In a recent conversation on the podcast Off Menu, Florence Pugh said she abused herself to get into character while filming the 2019 horror film Midsommar.

"Each day the content would be getting more weird and harder to do," she told cohosts James Acaster and Ed Gamble. "I was putting things in my head that were getting worse and more bleak. I think by the end I probably, most definitely abused my own self in order to get that performance."

In the film, directed by Ari Aster, Pugh plays a grieving woman who visits Sweden with her toxic boyfriend, and a visit to a pastoral village gets… unsettling.

The Don't Worry Darling star said she hadn't played a character like Dani before, and the demands of the role affected her.

Florence Pugh in 'Midsommar'
Florence Pugh in 'Midsommar'

Gabor Kotschy/A24 Florence Pugh in 'Midsommar'

"I was so wrapped up in her, and I've never had this ever before with any of my characters," she said. "I'd never played someone that was in that much pain before, and I would put myself in really sh---y situations that maybe other actors don't need to do, but I would just be imagining the worst things."

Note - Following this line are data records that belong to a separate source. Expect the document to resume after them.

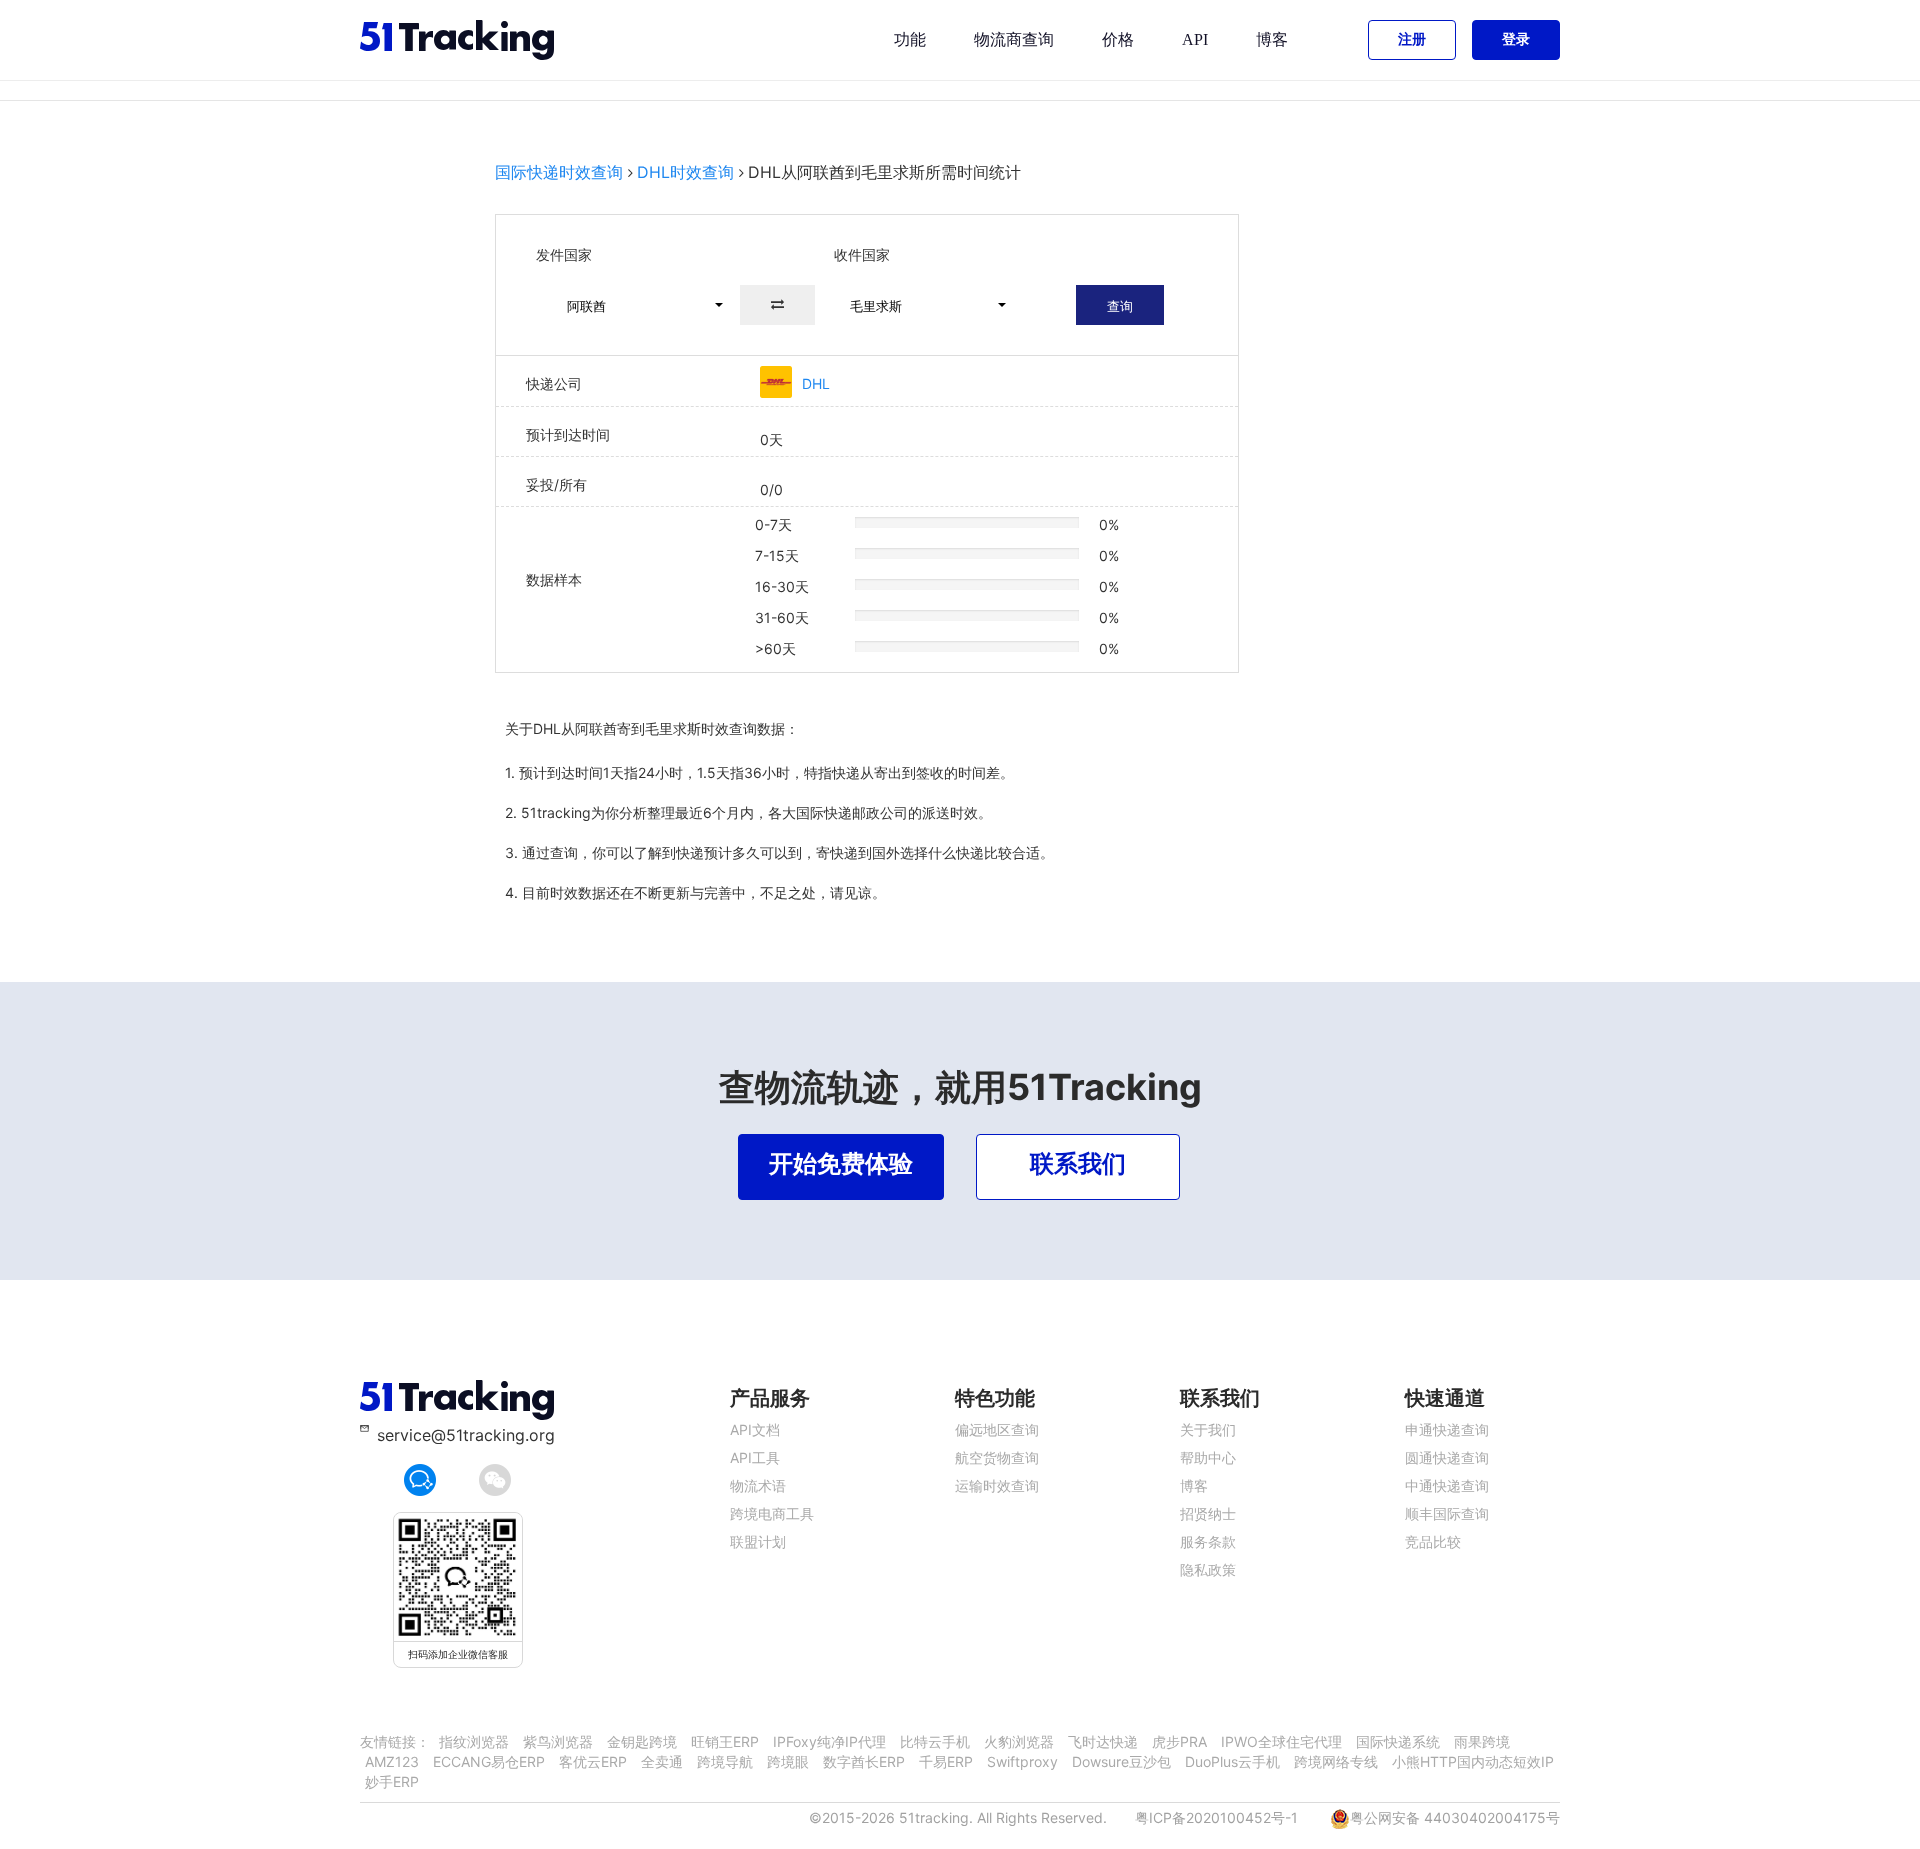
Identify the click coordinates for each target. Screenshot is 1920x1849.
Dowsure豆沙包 (1121, 1761)
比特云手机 (935, 1741)
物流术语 (758, 1485)
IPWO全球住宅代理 (1281, 1741)
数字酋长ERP (864, 1761)
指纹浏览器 (474, 1741)
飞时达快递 (1103, 1741)
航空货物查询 (997, 1457)
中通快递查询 (1447, 1485)
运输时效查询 (997, 1485)
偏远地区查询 (997, 1429)
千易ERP (946, 1761)
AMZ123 (392, 1761)
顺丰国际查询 (1447, 1513)
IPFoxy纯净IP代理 (829, 1741)
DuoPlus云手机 (1232, 1761)
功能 (910, 39)
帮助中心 (1208, 1457)
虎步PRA (1179, 1741)
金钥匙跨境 (642, 1741)
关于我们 (1208, 1429)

Pugh finished her work on the film with three days left in the shoot and departed for Boston to begin work on Greta Gerwig's Little Women. When her plane flew over the field where the rest of the Midsommar cast was filming, she was flooded with "immense guilt" over the fate of her character.

"I definitely felt like I'd left her there in that field to be used," Pugh said. "She can't fend for herself, almost like I'd created this person and then I just left her there to go do another movie."

Although Midsommar leaves Dani's fate up in the air, Pugh isn't optimistic about her character's future after her psychotic break.

"I think she survives," she said. "[But] it was more like she was in a different place. She wasn't her anymore."

That said, Pugh thinks the villagers would've stepped up to care for Dani in their own way.

"I do think she will be given respect and love in a weird way there," she said. "[But] I don't think she's ever coming back from this."